Stossel: Drug Program Doesn't Work
May 25 -- For two decades, the "experts" have been coming into schools and warning the kids about the perils of drug use. The vast majority of students in the country have had to sit through a policeman's lecture about "just saying no."
The biggest drug education program in America is called Drug Abuse Resistance Education, or DARE. The government gives DARE hundreds of millions of your tax dollars every year, which the organization spends on signs, T-shirts, teaching kids to chant anti-drug slogans, and most of all, having cops give lectures.
The DARE program is now used in most of America's schools, taking up lots of police time and kids' learning time. But does it work? Does it deter drug use? No.
Although DARE has claimed short-term success, now we have dozens of studies — most recently from the surgeon general, the Journal of Clinical Psychology, and the National Academy of Sciences — saying that "DARE does not work to reduce substance use." One study even found that DARE students used drugs slightly more often than kids who didn't attend the lectures.
DARE's usual response to the criticism is to say its program is changing. The organization's president, Glenn Levant, explains, "DARE is evolving as research tells what is the most effective techniques to use with children."
So they're evolving, fine, but while they evolve, you're paying for it and you're not getting much for your money. Over the past years teenage drug use has been increasing. Some drug educators say it's because the message programs like DARE give is unrealistic.

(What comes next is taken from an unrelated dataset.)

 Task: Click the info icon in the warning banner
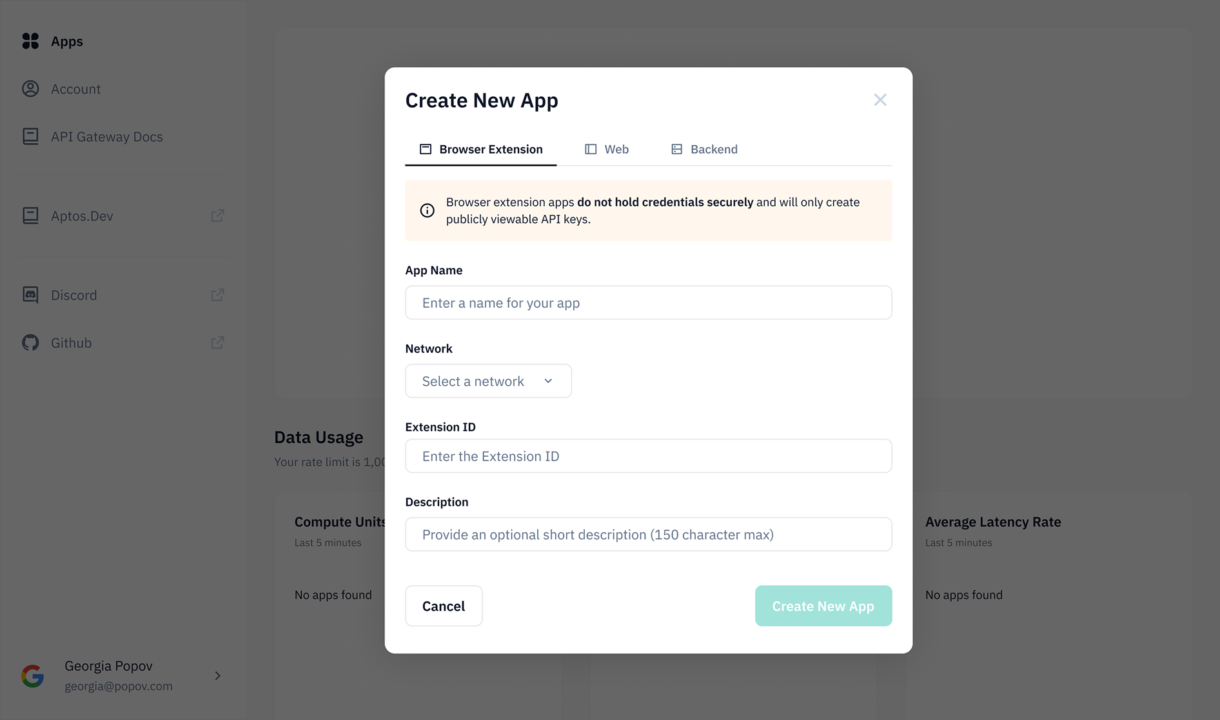[427, 210]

Remember the famous "This is your brain on drugs" TV commercial? That doesn't connect with what many young people see in real life — their peers who are experimenting with drugs may not be frying their brains.
And it doesn't help that rich and famous people — even world leaders — have acknowledged that they used drugs. "By the time young people enter about seventh or eighth grade, they come to believe that they're not being told the truth about drugs," says Joel Brown, who is the author of a study on drug education.